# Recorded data
══════════

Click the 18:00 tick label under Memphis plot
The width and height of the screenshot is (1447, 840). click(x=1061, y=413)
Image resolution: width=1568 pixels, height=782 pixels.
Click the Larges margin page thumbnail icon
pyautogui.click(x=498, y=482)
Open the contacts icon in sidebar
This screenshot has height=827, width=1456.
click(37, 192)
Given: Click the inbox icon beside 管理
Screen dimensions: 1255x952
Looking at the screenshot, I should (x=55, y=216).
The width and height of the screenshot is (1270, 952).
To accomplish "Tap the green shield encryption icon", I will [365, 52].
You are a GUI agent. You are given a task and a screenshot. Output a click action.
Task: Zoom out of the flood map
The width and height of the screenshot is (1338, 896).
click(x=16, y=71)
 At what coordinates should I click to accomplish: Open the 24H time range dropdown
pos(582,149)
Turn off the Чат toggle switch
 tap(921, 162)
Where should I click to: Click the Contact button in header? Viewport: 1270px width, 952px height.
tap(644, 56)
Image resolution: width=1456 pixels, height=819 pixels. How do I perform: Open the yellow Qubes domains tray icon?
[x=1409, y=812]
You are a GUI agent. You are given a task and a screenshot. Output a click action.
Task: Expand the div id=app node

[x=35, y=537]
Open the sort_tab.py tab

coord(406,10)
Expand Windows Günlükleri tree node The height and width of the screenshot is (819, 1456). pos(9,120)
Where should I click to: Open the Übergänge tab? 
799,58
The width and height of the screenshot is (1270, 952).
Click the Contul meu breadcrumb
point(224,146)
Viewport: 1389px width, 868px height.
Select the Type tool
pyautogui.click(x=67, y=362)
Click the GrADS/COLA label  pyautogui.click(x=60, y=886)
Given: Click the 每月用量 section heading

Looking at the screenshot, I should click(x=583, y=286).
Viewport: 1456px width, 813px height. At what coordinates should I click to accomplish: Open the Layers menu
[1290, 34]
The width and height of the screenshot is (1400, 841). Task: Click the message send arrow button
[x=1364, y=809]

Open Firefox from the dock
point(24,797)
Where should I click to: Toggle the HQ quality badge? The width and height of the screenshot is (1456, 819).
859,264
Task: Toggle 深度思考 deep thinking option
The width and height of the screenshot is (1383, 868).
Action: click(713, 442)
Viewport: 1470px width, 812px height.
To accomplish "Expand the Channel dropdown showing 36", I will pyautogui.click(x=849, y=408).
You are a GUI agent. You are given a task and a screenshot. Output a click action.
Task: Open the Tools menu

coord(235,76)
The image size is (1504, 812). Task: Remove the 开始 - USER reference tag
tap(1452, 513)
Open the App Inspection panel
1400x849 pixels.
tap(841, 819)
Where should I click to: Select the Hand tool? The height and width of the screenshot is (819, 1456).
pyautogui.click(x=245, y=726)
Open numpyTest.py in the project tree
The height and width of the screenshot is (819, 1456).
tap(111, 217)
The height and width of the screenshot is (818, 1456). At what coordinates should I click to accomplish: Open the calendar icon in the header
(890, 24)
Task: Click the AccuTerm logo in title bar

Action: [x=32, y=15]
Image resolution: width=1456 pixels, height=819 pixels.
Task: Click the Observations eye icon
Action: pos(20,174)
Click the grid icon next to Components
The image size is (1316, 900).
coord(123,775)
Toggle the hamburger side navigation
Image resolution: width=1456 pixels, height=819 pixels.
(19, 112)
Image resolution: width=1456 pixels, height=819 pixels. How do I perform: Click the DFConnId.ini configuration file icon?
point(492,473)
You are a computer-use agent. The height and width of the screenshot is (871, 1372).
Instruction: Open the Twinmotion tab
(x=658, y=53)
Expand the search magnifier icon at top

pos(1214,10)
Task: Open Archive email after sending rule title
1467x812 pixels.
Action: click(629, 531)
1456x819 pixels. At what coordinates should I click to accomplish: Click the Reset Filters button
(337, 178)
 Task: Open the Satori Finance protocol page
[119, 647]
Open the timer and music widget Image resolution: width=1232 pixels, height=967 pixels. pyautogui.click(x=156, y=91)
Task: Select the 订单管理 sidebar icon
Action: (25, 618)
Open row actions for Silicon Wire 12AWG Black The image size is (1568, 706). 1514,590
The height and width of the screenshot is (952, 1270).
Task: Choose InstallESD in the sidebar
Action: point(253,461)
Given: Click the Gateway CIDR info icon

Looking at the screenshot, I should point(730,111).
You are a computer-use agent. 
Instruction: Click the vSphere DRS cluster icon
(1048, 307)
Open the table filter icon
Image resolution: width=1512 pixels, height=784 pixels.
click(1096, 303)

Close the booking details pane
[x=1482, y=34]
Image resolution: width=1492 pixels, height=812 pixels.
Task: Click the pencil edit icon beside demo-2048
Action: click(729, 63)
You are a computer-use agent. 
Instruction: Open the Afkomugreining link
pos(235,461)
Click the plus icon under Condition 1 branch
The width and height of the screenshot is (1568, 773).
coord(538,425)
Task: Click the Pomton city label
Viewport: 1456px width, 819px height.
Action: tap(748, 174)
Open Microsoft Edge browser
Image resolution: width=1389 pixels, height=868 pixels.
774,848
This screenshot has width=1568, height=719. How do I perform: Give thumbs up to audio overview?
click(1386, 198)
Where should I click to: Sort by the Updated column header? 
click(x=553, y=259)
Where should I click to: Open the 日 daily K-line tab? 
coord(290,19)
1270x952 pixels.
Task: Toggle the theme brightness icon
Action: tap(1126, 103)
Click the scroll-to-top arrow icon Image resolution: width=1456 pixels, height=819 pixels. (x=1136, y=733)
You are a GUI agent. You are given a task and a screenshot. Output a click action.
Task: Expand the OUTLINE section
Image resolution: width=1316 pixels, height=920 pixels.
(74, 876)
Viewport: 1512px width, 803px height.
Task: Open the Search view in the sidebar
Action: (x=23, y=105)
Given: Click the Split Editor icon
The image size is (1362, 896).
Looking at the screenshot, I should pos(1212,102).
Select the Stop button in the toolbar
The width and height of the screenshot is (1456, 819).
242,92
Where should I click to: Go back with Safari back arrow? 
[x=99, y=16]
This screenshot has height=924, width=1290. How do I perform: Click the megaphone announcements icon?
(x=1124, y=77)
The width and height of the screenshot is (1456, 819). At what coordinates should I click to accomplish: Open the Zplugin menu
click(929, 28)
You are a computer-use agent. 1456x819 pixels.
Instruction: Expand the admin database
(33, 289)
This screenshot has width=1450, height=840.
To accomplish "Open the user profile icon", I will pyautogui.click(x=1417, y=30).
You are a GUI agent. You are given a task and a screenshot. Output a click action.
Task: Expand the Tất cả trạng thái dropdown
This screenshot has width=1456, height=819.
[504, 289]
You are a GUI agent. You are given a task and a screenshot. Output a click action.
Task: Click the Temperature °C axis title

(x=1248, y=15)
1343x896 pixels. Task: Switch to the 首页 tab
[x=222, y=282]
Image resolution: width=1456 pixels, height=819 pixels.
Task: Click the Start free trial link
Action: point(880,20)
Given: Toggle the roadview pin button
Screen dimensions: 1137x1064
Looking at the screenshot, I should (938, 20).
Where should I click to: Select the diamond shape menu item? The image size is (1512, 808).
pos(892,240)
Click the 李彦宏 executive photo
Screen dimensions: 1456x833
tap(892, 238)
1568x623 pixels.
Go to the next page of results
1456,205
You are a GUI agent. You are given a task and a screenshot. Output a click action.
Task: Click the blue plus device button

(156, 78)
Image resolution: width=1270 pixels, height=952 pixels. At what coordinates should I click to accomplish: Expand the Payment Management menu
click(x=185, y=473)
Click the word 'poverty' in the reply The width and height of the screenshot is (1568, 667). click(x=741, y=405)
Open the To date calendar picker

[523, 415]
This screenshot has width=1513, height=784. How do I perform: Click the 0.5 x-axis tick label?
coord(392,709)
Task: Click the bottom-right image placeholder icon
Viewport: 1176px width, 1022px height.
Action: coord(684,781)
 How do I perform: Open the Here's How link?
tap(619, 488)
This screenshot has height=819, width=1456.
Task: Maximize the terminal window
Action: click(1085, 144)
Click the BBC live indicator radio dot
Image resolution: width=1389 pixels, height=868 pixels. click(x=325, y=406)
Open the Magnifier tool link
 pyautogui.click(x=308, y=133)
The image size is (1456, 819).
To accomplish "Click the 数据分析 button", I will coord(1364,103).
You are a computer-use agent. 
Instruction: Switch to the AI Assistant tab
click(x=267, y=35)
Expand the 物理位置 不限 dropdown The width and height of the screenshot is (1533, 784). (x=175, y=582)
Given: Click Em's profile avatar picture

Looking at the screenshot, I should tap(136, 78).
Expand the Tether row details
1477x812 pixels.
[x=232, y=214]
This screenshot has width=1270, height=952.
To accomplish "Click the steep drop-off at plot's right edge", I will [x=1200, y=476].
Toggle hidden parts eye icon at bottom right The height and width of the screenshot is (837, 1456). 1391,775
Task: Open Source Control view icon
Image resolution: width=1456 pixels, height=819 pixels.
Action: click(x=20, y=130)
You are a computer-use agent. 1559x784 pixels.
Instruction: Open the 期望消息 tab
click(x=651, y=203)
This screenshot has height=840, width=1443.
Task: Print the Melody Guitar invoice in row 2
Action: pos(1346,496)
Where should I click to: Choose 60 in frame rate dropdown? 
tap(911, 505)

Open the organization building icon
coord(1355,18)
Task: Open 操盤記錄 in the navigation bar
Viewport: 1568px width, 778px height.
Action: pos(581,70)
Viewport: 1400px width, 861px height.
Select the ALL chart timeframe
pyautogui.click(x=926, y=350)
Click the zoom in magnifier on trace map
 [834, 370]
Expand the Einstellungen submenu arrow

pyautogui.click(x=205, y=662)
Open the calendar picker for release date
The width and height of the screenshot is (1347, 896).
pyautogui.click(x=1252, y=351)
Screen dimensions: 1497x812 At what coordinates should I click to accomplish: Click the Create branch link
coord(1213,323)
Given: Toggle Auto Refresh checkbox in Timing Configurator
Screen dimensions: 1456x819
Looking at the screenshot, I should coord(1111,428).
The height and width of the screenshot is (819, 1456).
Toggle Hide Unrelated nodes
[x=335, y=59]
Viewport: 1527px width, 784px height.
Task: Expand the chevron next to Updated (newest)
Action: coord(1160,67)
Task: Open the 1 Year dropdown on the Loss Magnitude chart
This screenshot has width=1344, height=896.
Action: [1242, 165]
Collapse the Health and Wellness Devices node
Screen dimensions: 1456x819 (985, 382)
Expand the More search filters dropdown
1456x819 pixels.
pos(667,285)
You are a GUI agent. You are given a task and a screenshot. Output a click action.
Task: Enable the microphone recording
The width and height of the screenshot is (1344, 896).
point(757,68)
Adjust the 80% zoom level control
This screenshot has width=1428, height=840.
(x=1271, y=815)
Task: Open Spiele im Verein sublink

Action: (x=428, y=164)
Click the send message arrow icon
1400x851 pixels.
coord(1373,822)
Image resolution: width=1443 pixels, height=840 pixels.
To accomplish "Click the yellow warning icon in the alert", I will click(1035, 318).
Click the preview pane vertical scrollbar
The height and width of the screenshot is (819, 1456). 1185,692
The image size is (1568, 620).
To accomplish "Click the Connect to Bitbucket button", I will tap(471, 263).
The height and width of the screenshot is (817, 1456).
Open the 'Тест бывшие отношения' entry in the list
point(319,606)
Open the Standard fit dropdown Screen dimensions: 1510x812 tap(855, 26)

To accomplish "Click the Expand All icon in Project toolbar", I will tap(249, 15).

══════════

# Directions for this task
Could you set down, word for word, only the lines above from the line with "This screenshot has height=924, width=1290." to the line with "Task: Expand the Tất cả trạng thái dropdown", including both?

# Exercise result
This screenshot has height=924, width=1290. How do I perform: Click the megaphone announcements icon?
(x=1124, y=77)
The width and height of the screenshot is (1456, 819). At what coordinates should I click to accomplish: Open the Zplugin menu
click(929, 28)
You are a computer-use agent. 1456x819 pixels.
Instruction: Expand the admin database
(33, 289)
This screenshot has width=1450, height=840.
To accomplish "Open the user profile icon", I will pyautogui.click(x=1417, y=30).
You are a GUI agent. You are given a task and a screenshot. Output a click action.
Task: Expand the Tất cả trạng thái dropdown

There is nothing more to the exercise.